:: Records to use ::

----

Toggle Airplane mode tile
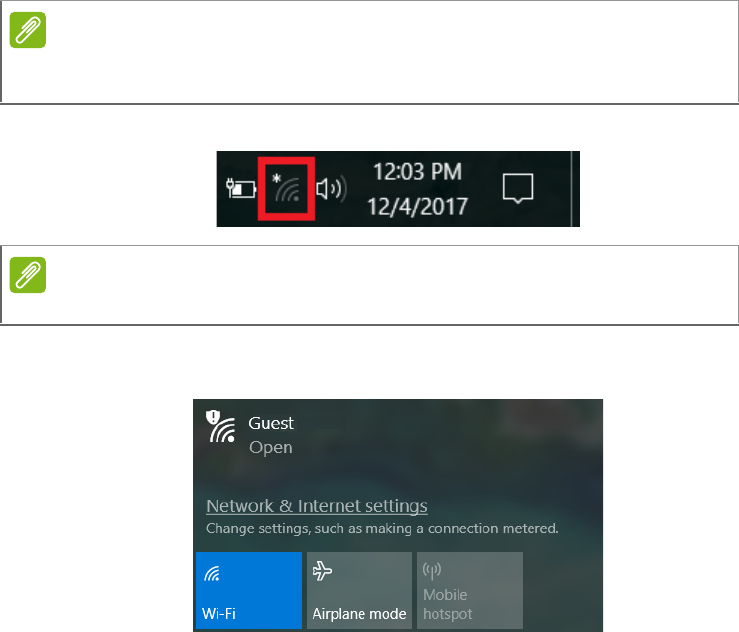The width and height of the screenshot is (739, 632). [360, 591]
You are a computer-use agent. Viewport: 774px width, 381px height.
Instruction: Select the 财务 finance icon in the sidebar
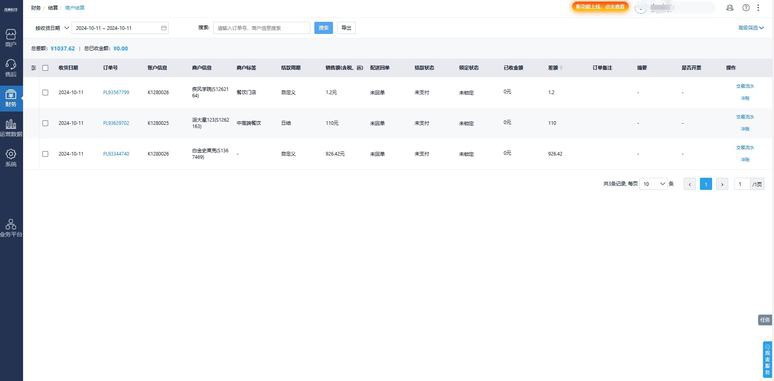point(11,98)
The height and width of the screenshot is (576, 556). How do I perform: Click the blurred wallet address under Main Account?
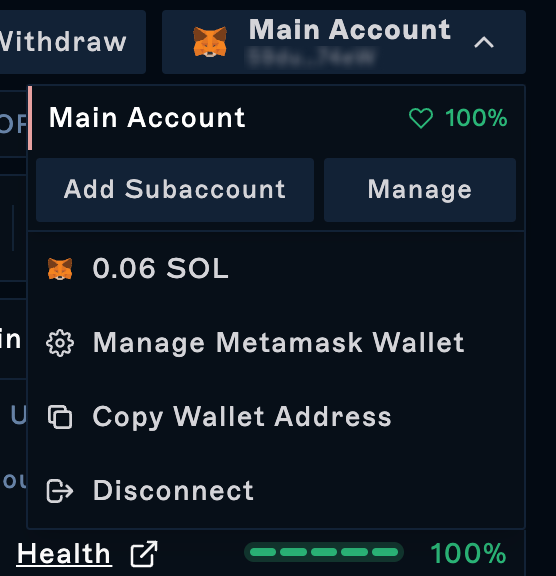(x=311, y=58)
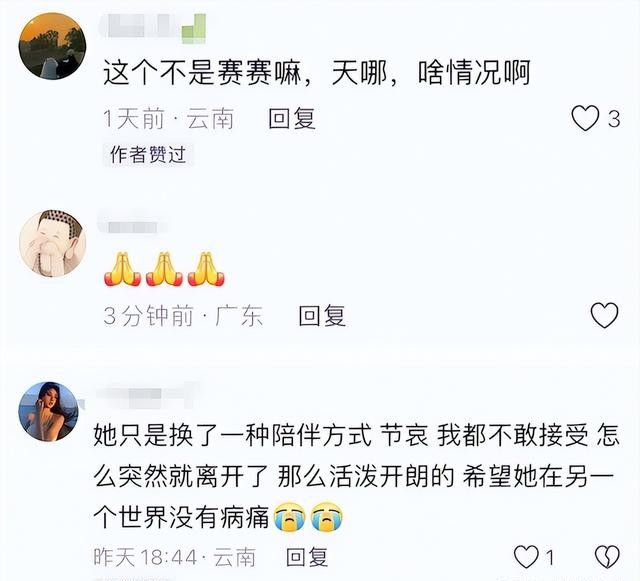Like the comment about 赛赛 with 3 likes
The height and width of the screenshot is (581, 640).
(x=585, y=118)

----

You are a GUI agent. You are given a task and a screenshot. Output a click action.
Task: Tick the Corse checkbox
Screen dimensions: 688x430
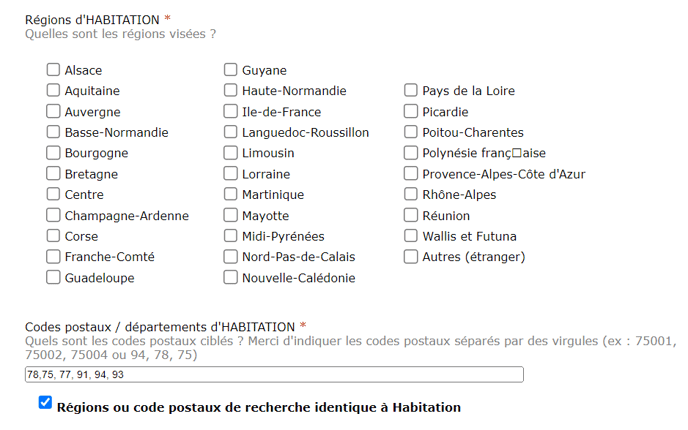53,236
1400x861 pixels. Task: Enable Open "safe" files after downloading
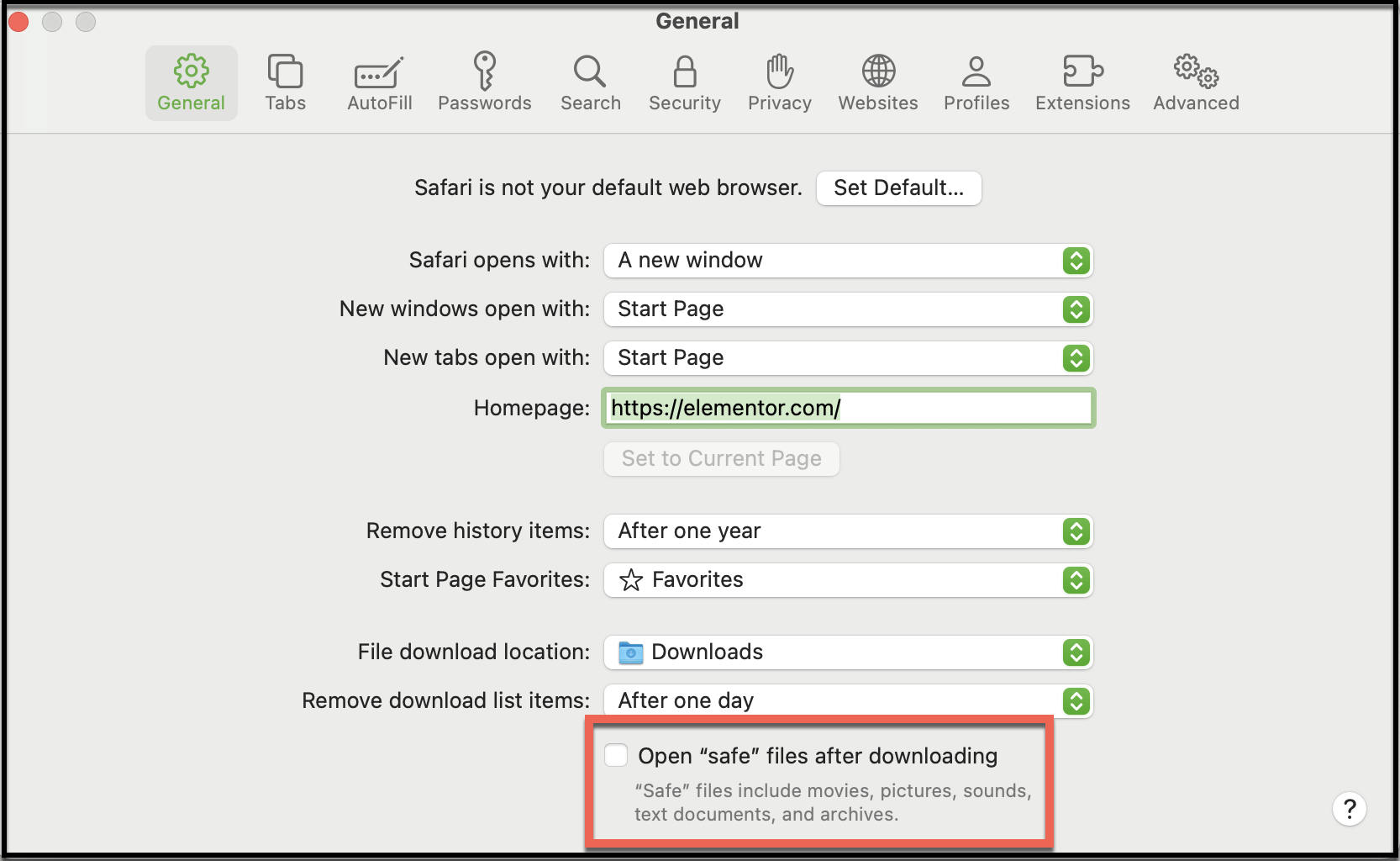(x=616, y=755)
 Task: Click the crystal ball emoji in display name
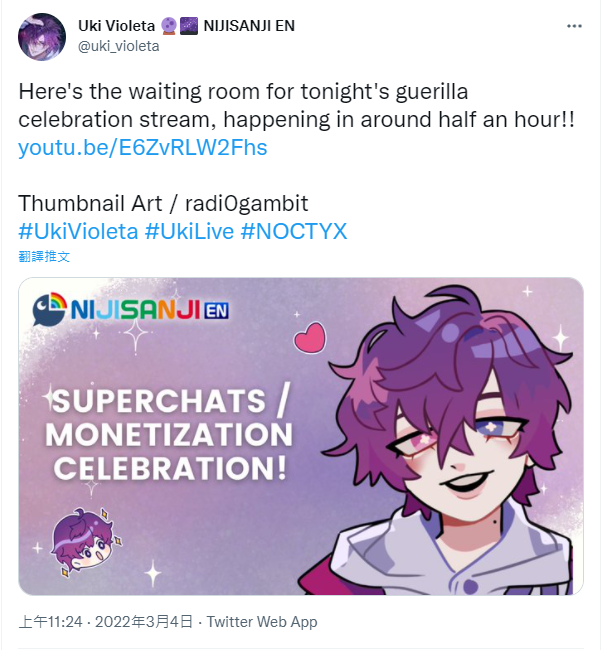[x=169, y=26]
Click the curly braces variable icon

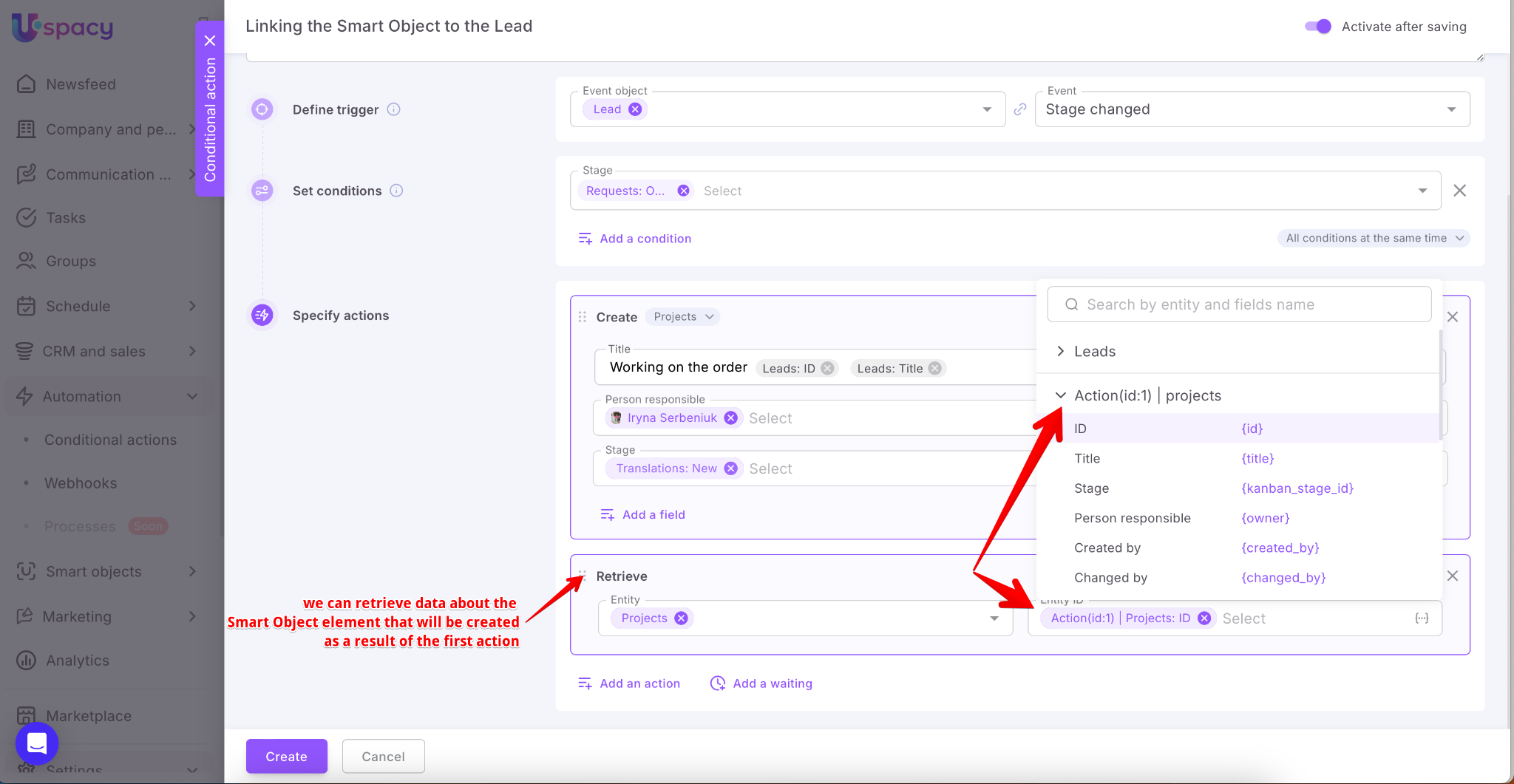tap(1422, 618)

----

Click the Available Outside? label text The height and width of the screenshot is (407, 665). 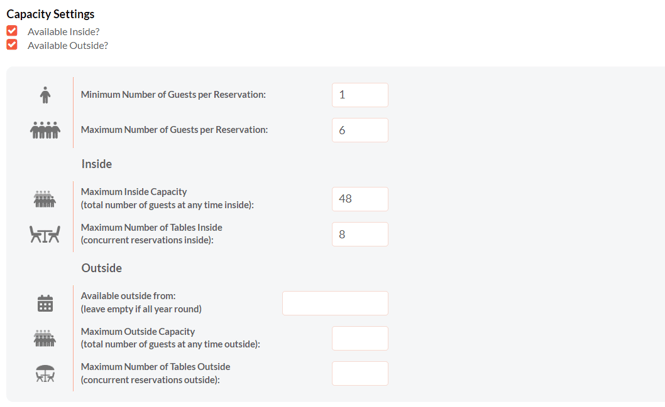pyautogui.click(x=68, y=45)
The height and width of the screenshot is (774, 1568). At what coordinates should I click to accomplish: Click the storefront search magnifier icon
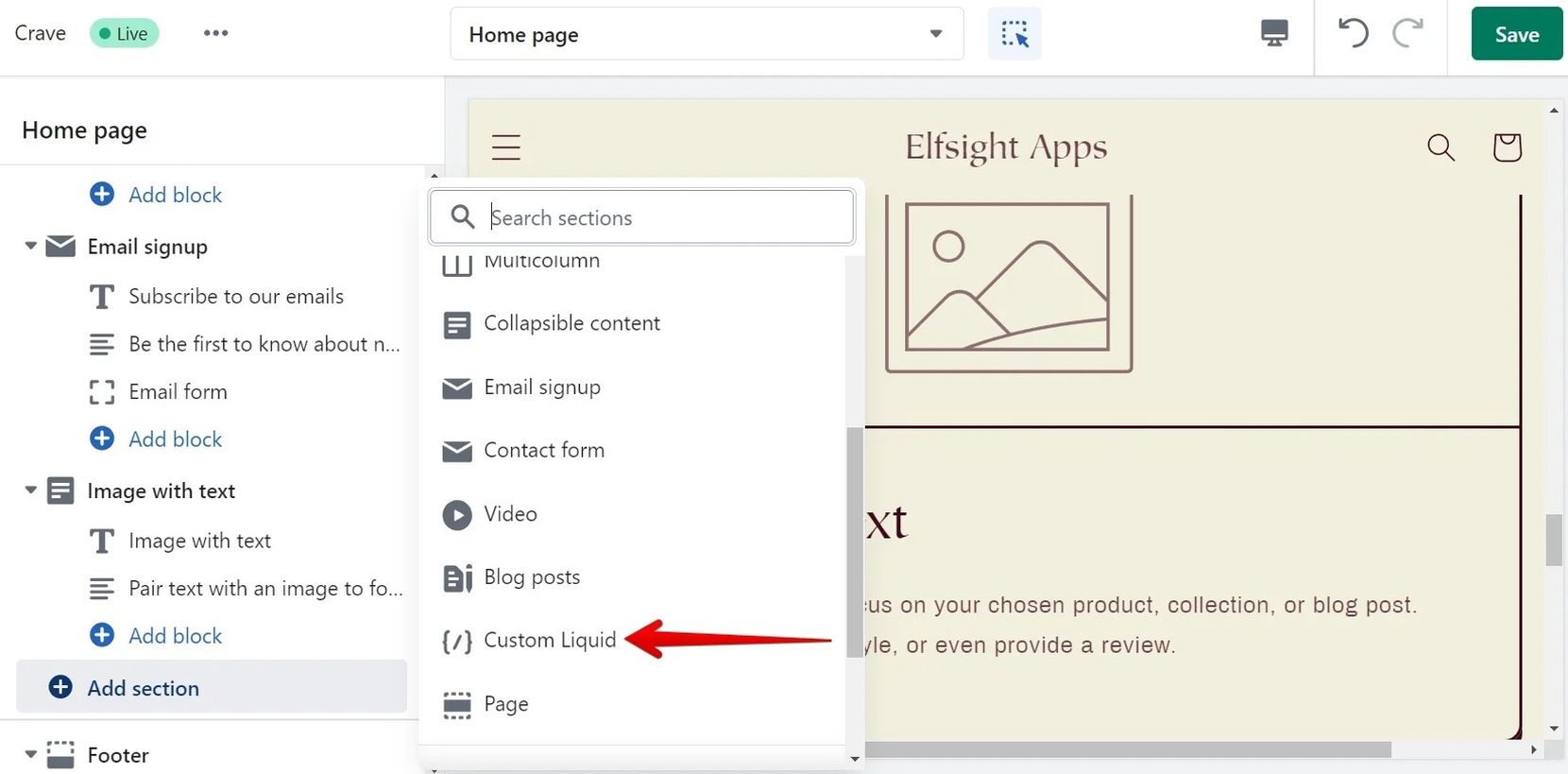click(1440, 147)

----

:: What you need to do ::
How many lines in the records above contain the word "agent"? Reply with the number and nothing more.

:: Solved problem ::
2